In the final act of director Terence Davies’ achingly beautiful new film Benediction, a son asks his father, “Why do you hate the modern world?” The father responds, “Because it’s younger than I am.” It is a wry, observant, and delicately funny response, but it also speaks to a sense of disconnection — namely, the separation one man feels between himself and the world around him. That feeling of isolation and loneliness is at the heart of Benediction, Davies’ film about the life and work of British war poet Siegfried Sassoon. In the film, Sassoon is played by two actors, Peter Capaldi and Jack Lowden, and across Benediction‘s 137-minute runtime, Davies’ script jumps between the various stages of Sassoon’s life.

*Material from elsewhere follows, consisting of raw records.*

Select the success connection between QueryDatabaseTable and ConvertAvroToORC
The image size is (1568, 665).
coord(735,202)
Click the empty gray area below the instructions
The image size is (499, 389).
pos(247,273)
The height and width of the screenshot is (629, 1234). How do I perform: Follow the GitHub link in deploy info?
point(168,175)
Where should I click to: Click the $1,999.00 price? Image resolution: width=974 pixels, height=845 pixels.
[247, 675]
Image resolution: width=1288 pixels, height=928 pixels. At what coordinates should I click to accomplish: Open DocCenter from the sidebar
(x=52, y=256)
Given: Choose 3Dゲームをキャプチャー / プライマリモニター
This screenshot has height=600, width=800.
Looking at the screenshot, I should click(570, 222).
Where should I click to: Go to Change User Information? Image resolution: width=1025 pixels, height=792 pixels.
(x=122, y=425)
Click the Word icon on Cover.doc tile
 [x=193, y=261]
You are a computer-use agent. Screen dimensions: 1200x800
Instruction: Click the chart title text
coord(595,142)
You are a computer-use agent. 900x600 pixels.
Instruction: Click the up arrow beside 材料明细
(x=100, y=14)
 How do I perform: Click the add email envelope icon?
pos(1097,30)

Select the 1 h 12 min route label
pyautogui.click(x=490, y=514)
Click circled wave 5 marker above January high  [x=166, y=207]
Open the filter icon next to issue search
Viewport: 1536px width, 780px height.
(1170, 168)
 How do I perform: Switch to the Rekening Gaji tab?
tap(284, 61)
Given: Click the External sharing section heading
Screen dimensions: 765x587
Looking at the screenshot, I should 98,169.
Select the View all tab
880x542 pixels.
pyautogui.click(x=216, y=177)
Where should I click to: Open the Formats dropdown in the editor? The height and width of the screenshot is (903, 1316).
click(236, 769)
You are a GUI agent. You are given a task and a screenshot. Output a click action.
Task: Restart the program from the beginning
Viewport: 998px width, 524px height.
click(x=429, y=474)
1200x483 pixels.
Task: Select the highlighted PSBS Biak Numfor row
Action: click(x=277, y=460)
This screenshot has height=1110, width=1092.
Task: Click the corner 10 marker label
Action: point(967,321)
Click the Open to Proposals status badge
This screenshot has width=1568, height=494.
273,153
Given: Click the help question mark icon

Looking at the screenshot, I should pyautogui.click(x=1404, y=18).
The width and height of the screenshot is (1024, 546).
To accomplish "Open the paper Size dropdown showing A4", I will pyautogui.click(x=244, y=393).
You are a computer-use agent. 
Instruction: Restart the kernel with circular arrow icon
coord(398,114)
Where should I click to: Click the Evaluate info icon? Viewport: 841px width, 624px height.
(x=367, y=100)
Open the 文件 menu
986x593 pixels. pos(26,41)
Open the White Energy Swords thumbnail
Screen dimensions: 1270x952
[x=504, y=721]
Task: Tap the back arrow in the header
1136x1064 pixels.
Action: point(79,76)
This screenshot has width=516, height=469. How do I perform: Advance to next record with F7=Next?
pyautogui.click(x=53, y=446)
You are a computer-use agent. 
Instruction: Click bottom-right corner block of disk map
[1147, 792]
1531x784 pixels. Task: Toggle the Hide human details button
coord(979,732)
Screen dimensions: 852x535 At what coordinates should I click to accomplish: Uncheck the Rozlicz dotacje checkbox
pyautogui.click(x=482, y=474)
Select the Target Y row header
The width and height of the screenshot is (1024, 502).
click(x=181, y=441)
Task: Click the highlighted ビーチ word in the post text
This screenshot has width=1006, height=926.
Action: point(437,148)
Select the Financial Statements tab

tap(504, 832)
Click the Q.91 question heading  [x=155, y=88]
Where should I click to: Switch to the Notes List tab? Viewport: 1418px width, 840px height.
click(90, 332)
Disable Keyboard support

By doing so, Davies gradually builds an intricate portrait of the various moments of regret, shame, heartbreak, and devastation that not only shaped Sassoon’s life but also his poetry. If this sounds like it might be familiar territory for Davies, that’s because it is. Davies has long been fascinated by the lonely figures who may or may not have wandered through the streets during England’s respective postwar eras.

As both a soldier with divisive antiwar views and a closeted gay man, Sassoon more than makes sense as the latest addition to Davies’ ever-growing catalog of lonely men and women.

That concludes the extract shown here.